Ainda com os olhos fechados, não percebi o movimento de Victor até que ele pegou minha mão, apertando-a e em seguida seu polegar acariciando minha pele gelada.
Meus olhos lentamente se abriram. Victor me olhava com afeto, parecendo compartilhar da mesma dor.
Babi: você nunca falou sobre sua vida pessoal, só trabalho, trabalho e mais trabalho - lembrei, tentando tirar o foco de mim.
Victor: perdi meus pais ha uns anos atrás, quando eu havia acabado de completar vinte e um. Thaiga era adolescente ainda, herdei tudo e hoje sou duas vezes mais rico do que aquela época - seus olhos voltaram para os meus - essa é a parte resumida da minha vida pessoal.
Babi: eu não quero a parte resumida.
Victor: sempre achando que tem autoridade aqui, não é, Passos? - ele disse, mas dessa vez não tinha aquele tom intimidador em sua voz. Soava mais como uma brincadeira. Arqueei minha sobrancelha, sabendo que ele me contaria de qualquer forma.

Victor não parecia mais tão confortável em falar sobre sua intimidade. Por um momento eu tentei evitar, passar para outro assunto para que ele não precisasse sentir-se mal ao lembrar do passado. Mas ele não recuou, apenas começou a falar da parte que julgou ser a menos dolorosa.

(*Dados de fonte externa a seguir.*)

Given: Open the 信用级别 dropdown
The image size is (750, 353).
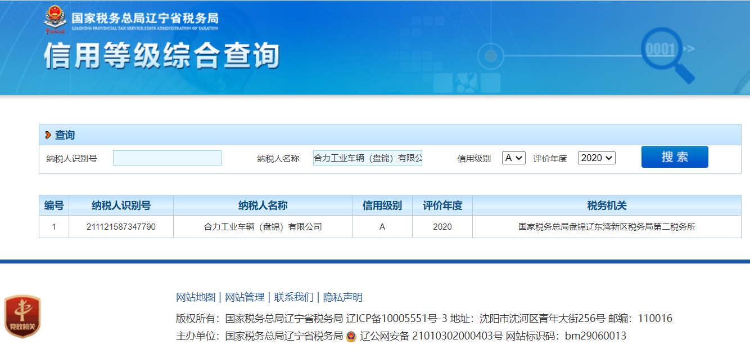Looking at the screenshot, I should [513, 158].
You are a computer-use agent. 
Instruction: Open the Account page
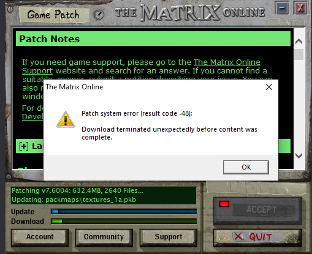[x=40, y=237]
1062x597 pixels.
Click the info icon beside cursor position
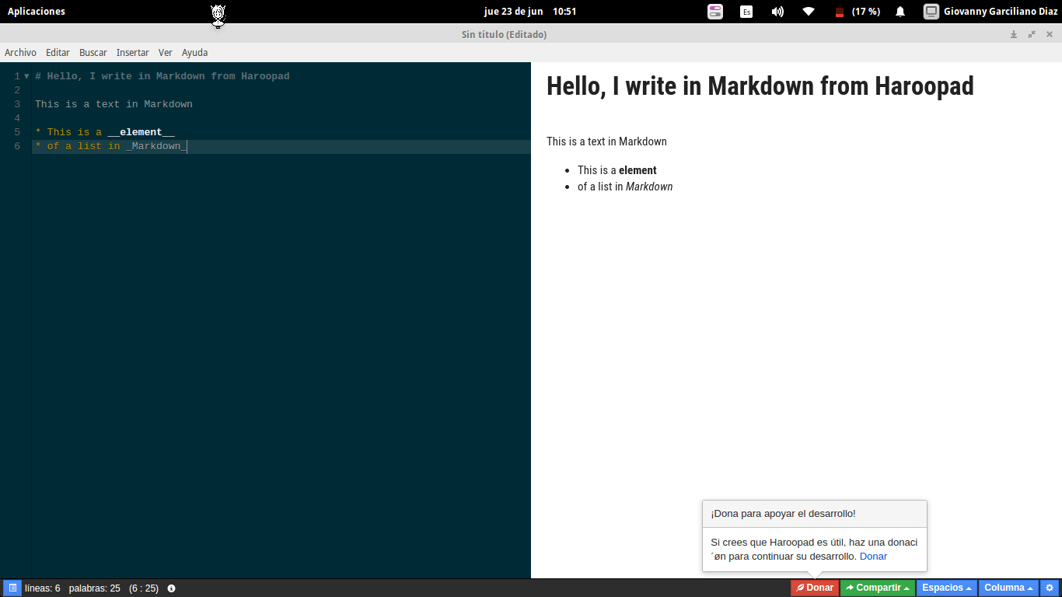pos(171,588)
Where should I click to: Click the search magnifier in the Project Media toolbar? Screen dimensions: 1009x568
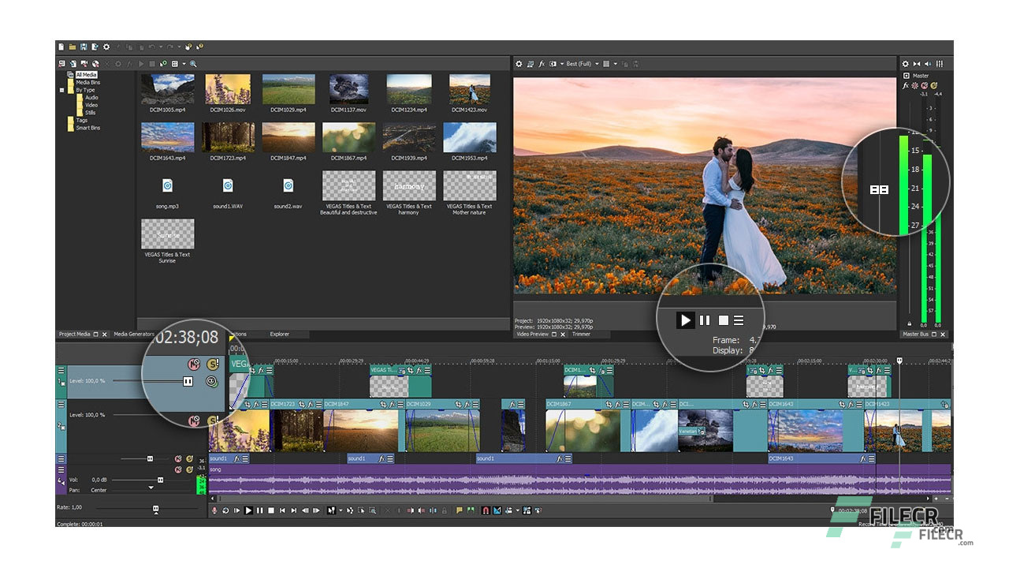click(193, 64)
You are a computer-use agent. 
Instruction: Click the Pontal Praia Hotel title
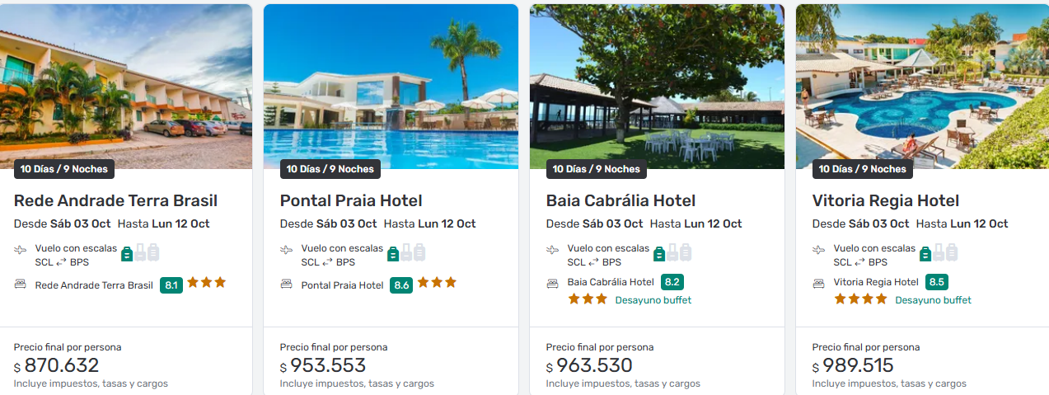(351, 200)
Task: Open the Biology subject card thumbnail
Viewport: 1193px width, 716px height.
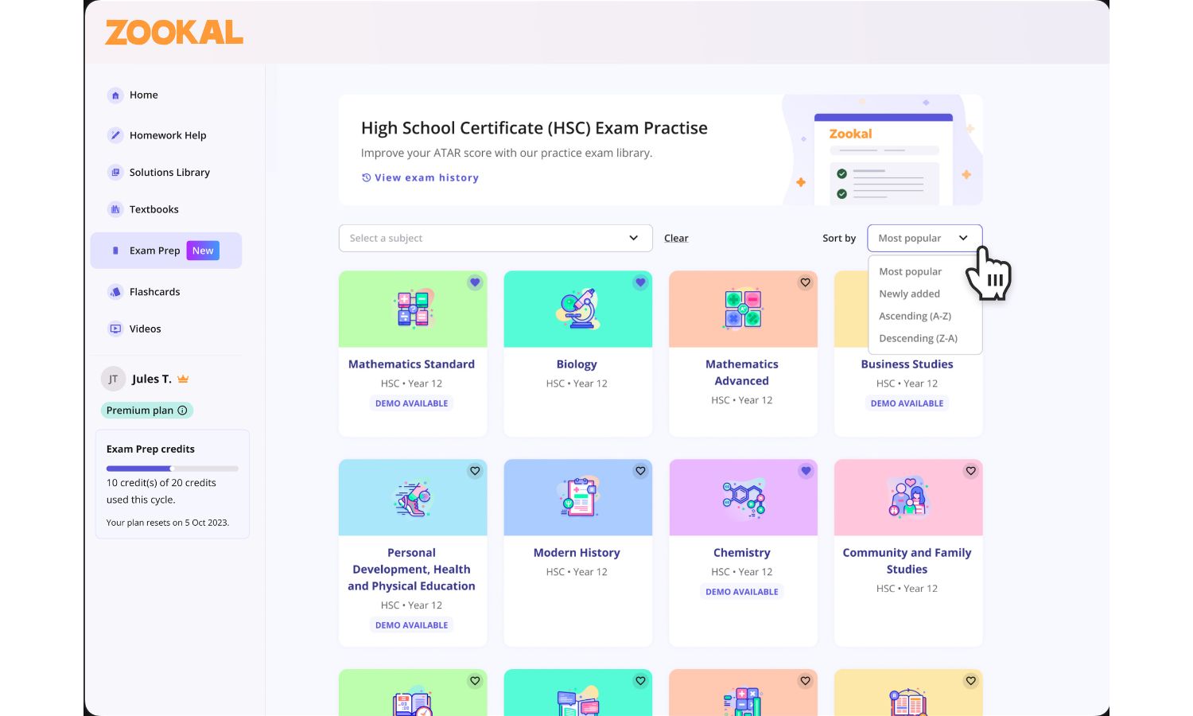Action: pyautogui.click(x=577, y=309)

Victor: minha vida sempre foi boa, meus pais eram bem de vida, pra não dizer otimos. Me acostumei a ter tudo.
Babi: o famoso filhinho de papai - debochei. Era realmente se parecia ainda com aqueles playboys.
Victor: quase isso - disse rindo enquanto me olhava com seus olhos semicerrados - mas quando meu pai resolveu se meter com os Gonzalez, tudo ganhou um rumo novo. Minha mãe odiava isso, mas entendia que era o certo.
Babi: o que houve com eles? - perguntei, tentando entender a morte repentina de ambos.
Victor: acidente de carro.
Babi: acidente?
Victor: claro que não. Mas não ha provas que concluem o contrário porque tudo foi friamente calculado - o semblante de Victor deixou de lado a descontração, dando lugar ao velho olhar frio de sempre - nossos passados não são tão diferentes assim, Passos.
Babi: estou vendo isso. Sinto muito por eles - lamentei, segurando sua mão assim como ele fez com a minha minutos antes - você cuidou bem da sua irmã.
Victor: creio que foi o contrário. Assim que eles morreram, eu me perdi. Joguei tudo pro alto e caí nas bebidas, festas regadas a alcool e mulheres semi-nuas. Nada me importava, até que... - ele parou.
Babi: até que? - confusa, eu queria a continuação.
Victor: até que, em um momento eu vi minha vida passar diante dos meus olhos quando me acidentei de moto - uma respiração funda saiu de seu peito, fazendo-o descer e subir enquanto Victor sequer tirava seus olhos de nossas mãos unidas - em uma dessas festas eu perdi a cabeça, bebi altas doses de álcool, bem mais do que meu corpo podia aguentar. Me desentendi com um dos caras que estavam lá, soquei a cara dele depois saí de moto irado - ele deixou uma risada baixa escapar - eu sempre gostei da adrenalina de pegar minha moto e correr como se não houvesse amanhã.
Babi: já imagino o desfecho disso aí - falei, antes de saber o final. Victor sorriu, acompanhando com o olhar quando eu me levantei da cama para ajeitar os papéis.
Victor: pensei que tinha acabado com tudo ali e depois disso, quando me recuperei das fraturas e lacerações - ele se levantou, me ajudando a organizar a cama - e claro, com Thaiga menos irada, eu foquei no dinheiro que tínhamos e montei meu império.
Babi: nem um pouquinho soberbo, não é? - debochei.